TASK ITEM: Where a line in the listing below holds the word "This", count that line; give the total alone.

AVAILABLE DATA:

-- Opening Marker --

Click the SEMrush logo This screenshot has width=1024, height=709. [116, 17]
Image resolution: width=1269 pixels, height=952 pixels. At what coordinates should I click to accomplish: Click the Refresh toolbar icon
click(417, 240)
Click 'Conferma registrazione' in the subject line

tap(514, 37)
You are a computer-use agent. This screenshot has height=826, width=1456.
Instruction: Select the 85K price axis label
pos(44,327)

-- Closing Marker --
-- Opening Marker --

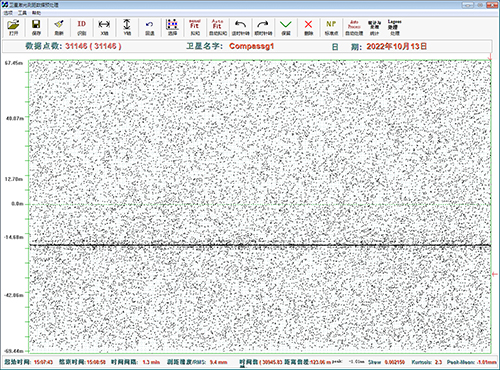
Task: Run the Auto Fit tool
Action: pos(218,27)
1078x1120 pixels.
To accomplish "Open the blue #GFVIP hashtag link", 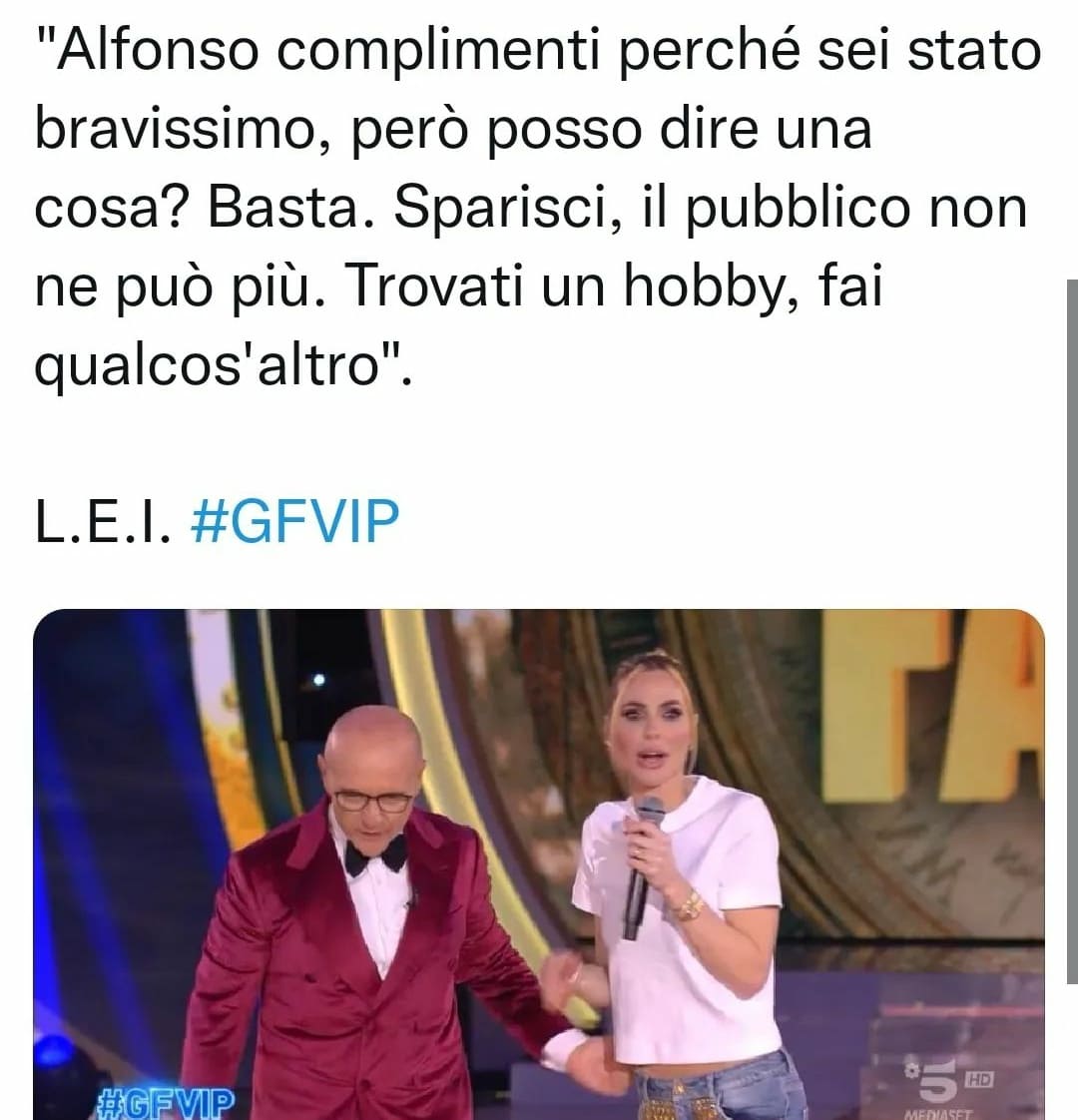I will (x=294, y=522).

-- Closing Marker --

ANSWER SPACE: 2